■ WORK INSTRUCTION
The answer must be every entry below, word for word, with the pictures left out.
-=-=-=-=-
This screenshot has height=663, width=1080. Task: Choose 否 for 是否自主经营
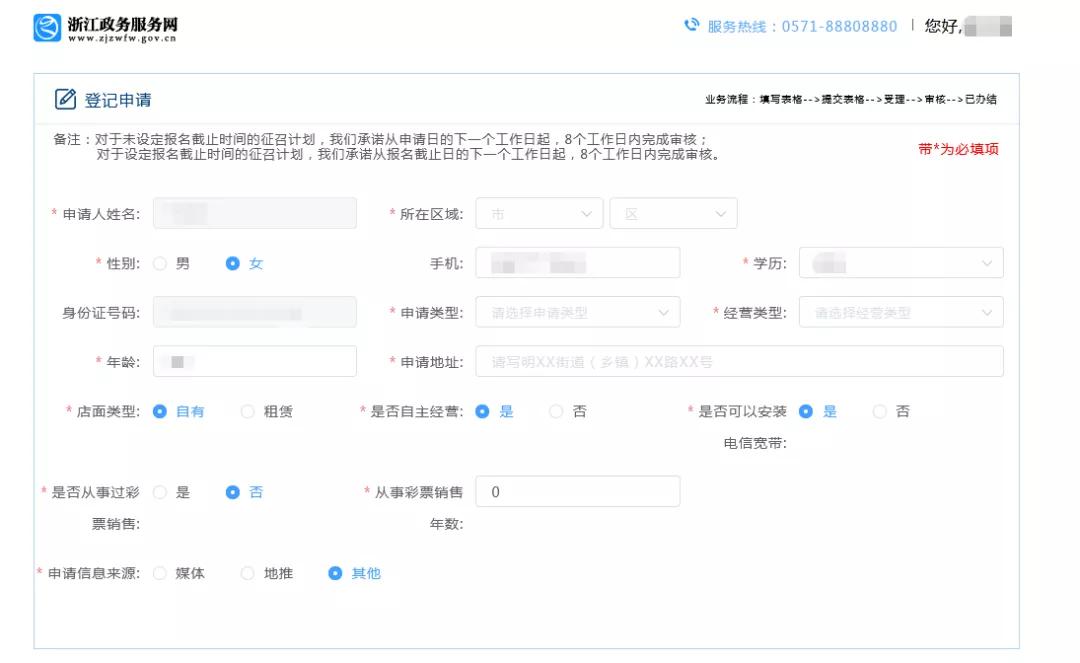[x=556, y=411]
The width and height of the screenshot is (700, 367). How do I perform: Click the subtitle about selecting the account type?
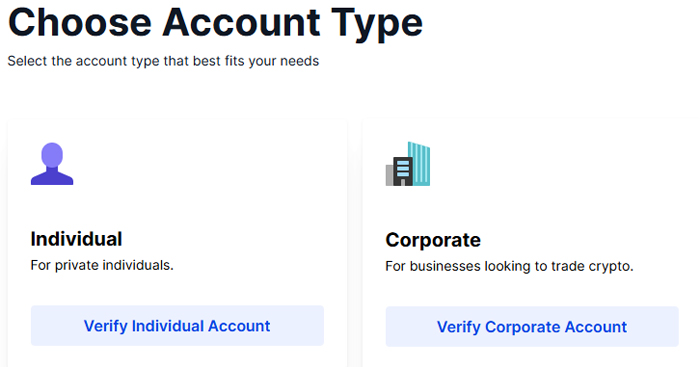(x=163, y=61)
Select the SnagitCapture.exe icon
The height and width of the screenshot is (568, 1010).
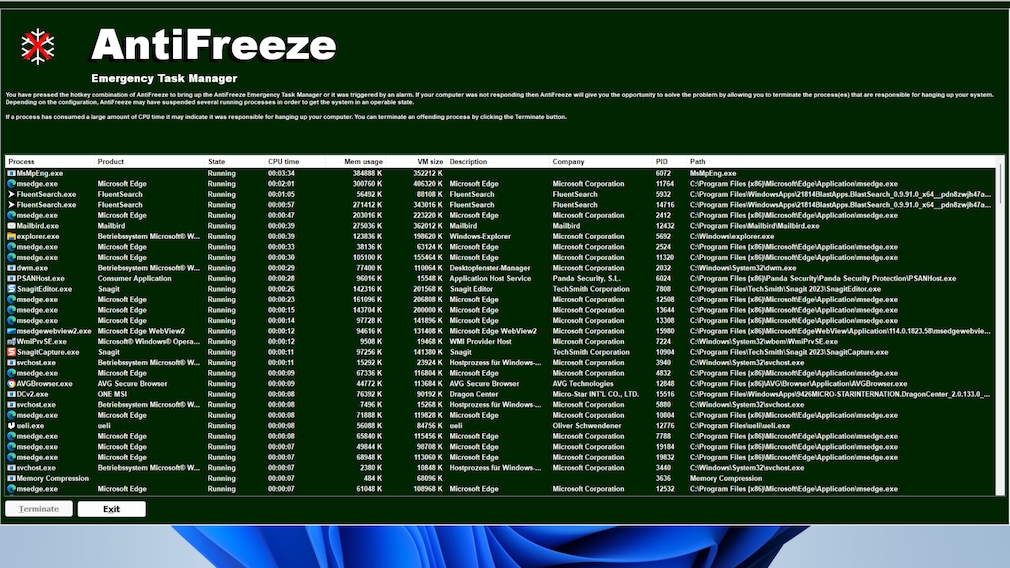[11, 352]
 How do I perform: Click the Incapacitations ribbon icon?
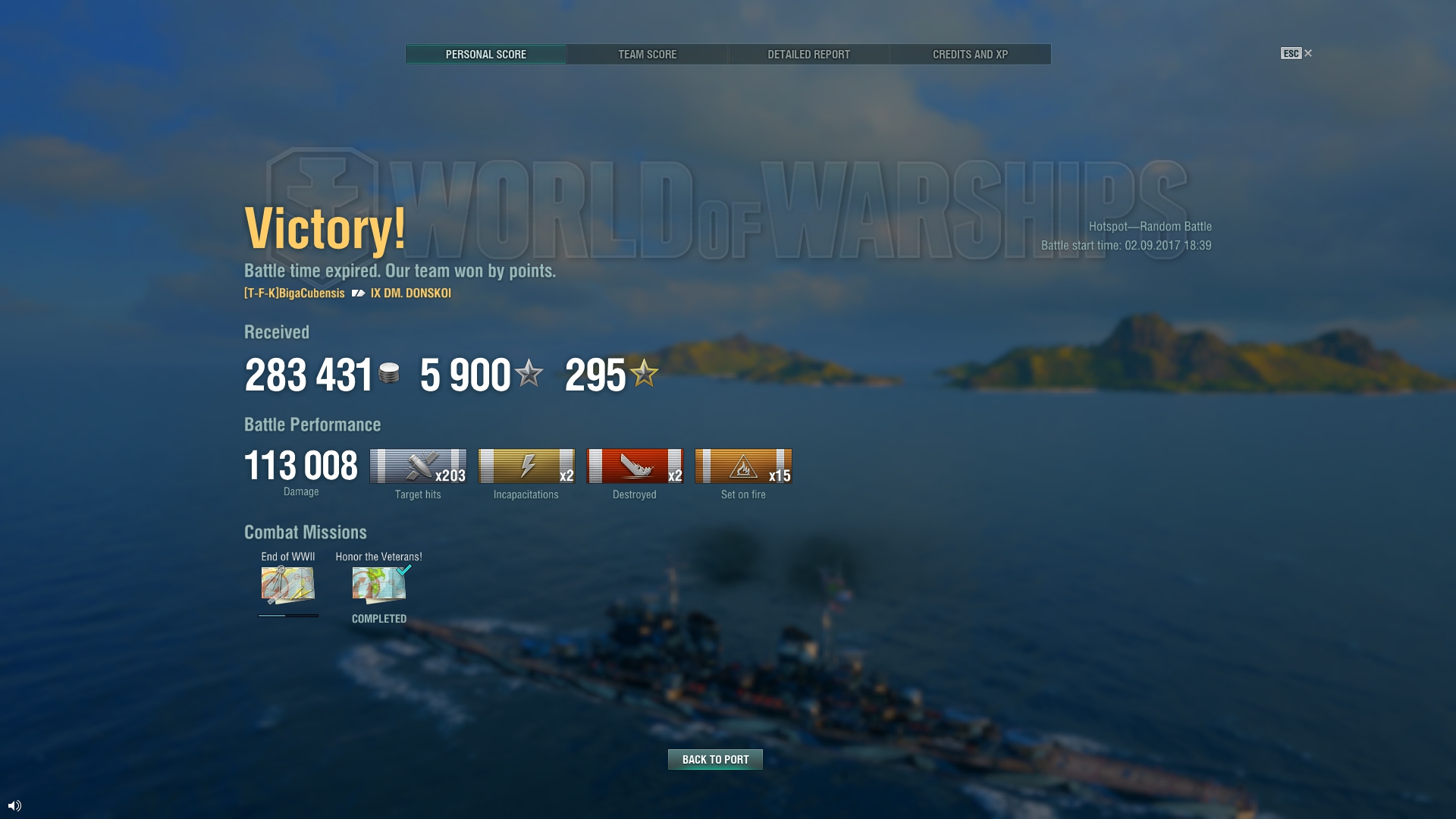coord(526,466)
-=-=-=-=-
■ SOLUTION TO THIS EXERCISE
This screenshot has height=663, width=1080. Task: Choose 否 for 是否自主经营
[x=556, y=411]
The width and height of the screenshot is (700, 367). How do I perform: Click the subtitle about selecting the account type?
(x=163, y=61)
Select the SnagitCapture.exe icon
The height and width of the screenshot is (568, 1010).
[11, 352]
 How do I perform: Click the Incapacitations ribbon icon?
coord(526,466)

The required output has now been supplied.